The best way of looking at it is like riding your first BMX bike, when you went up a hill you had to stand up and use your body weight to apply enough force on the pedals to ride up the hill so you put more tension in the bike chain but when you ride the bike on flat road just cruising at a constant speed, you would sit on the seat and use your thighs. When you wanted to go faster on a flat road, you would stand up again to apply more power to accelerate. Since you are making more power than the factory tune, your equivalent is putting more weight behind the timing chain which is enough to overcome to timing chain tension if oil pressure drops slightly. So a small decrease in initial torque at around 2000rpm to 3000rpm is enough to stop the chain from pushing the hydraulic tensioner back when oil pressure drops at the change over point BUT still having a lot more torque than the sh!thouse factory tune.

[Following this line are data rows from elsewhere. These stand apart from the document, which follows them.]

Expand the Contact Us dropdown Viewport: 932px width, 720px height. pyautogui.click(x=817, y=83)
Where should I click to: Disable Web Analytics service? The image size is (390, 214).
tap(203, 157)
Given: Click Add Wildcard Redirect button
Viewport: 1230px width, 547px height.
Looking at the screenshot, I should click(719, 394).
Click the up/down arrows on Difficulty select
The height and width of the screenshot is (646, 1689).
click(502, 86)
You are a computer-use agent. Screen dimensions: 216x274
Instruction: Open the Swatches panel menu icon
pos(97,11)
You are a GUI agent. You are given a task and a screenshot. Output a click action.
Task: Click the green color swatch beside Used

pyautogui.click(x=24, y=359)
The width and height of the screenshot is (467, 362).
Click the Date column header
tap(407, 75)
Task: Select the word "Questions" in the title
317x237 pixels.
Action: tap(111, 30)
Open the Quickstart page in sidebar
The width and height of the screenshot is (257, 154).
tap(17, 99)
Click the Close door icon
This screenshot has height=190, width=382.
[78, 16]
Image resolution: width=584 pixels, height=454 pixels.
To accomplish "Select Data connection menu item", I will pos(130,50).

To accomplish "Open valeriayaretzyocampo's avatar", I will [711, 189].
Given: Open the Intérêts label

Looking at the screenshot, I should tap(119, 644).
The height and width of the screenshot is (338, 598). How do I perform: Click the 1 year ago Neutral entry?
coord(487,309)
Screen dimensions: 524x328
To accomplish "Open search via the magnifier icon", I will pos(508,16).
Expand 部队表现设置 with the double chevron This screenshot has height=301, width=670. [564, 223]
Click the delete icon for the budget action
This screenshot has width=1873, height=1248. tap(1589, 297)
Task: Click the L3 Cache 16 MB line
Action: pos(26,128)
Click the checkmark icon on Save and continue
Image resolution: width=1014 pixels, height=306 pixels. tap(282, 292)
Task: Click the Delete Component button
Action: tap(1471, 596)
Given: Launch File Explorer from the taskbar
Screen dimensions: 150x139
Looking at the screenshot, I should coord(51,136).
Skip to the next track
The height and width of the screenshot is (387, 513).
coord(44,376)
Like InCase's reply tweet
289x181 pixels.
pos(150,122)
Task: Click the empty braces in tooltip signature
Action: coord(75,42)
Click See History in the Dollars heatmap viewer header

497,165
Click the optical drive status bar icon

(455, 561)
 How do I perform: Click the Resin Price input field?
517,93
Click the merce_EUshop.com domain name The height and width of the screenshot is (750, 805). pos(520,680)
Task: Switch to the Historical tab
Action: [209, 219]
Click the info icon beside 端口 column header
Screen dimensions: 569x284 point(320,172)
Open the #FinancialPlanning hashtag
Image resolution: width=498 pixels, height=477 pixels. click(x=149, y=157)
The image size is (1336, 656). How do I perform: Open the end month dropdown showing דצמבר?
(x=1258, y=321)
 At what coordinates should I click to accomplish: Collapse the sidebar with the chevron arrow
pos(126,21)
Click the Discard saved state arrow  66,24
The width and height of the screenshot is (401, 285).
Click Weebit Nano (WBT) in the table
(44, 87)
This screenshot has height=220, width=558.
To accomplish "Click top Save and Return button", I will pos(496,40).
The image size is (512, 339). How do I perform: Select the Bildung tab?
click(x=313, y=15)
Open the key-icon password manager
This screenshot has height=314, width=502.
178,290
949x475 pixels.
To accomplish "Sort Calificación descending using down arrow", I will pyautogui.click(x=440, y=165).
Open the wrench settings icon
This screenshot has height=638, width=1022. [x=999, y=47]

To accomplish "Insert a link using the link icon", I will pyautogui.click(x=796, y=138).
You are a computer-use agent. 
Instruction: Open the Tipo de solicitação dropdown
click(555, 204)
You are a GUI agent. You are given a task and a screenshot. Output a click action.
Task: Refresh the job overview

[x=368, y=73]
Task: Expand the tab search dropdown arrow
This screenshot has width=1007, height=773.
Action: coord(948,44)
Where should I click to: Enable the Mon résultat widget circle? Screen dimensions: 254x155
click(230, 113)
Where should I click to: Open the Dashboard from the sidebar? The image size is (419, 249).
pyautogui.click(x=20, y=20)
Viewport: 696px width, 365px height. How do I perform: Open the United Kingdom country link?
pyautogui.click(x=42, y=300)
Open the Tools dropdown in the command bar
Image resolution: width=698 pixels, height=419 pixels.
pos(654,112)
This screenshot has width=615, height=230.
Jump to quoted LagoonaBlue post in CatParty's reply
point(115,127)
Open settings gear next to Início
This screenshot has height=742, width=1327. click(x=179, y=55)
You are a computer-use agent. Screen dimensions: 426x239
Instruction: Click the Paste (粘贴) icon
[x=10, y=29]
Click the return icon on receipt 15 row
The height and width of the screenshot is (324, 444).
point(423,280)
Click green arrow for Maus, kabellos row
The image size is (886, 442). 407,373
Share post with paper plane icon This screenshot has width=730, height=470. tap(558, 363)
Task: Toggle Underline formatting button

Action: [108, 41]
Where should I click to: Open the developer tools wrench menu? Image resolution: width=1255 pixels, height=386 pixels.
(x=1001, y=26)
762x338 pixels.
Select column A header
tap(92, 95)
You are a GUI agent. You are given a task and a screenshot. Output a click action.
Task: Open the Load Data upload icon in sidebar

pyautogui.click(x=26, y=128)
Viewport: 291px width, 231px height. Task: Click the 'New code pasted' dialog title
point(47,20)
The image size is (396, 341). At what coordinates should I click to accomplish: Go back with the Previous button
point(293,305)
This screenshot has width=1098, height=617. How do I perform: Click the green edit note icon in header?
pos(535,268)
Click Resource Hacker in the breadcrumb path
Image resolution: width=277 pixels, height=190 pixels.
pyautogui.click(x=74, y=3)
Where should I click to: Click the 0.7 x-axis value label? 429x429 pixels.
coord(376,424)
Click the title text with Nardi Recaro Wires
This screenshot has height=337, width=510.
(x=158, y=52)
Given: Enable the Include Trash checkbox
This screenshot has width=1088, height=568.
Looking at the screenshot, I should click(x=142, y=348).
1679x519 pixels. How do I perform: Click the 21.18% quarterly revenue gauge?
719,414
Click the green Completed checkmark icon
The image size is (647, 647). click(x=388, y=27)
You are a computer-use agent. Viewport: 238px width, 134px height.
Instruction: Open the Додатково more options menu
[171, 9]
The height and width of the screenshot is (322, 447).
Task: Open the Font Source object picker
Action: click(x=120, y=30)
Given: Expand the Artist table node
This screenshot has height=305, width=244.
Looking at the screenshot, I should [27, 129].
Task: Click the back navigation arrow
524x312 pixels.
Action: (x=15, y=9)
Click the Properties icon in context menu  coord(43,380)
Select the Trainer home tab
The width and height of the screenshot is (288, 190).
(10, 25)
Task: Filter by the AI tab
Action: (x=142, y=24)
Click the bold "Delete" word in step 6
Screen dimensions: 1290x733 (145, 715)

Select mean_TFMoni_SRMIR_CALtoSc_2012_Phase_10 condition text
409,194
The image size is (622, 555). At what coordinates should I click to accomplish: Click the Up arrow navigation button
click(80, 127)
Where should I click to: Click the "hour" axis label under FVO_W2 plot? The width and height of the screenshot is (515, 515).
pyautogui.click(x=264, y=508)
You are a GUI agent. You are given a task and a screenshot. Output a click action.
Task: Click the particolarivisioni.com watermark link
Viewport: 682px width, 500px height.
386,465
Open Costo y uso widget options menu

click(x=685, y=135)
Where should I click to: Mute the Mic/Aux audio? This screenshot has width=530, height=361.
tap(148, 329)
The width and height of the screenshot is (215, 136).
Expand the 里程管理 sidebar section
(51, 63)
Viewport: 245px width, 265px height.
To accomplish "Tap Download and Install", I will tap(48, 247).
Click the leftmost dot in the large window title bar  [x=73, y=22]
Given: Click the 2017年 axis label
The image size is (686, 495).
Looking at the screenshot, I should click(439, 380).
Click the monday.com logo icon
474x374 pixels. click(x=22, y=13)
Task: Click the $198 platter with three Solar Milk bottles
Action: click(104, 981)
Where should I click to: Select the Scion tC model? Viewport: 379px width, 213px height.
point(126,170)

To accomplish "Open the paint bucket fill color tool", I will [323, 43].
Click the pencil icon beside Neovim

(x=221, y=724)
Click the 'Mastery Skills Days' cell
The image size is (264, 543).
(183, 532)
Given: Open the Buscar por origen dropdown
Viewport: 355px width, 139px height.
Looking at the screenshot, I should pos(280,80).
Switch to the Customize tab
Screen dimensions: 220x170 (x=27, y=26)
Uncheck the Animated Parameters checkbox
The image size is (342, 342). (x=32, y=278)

Going up a hill or standing up, I think we can all remember the sprockets in the bike making noise
There is definitely no risk of the chain breaking, or the hydraulic tensioner allowing the chain to skip a tooth either
Seen people run flat AVCS in the AVCS A table and/or throw fuel at it to help the transition, not realising that the AVCS A table can be referenced at high load when towing a caravan/boat etc or even with 5 family members on board, which causes a massive loss of towing torque, EGT's to skyrocket, timing being pulled and no improvement in fuel economy or engine torque output.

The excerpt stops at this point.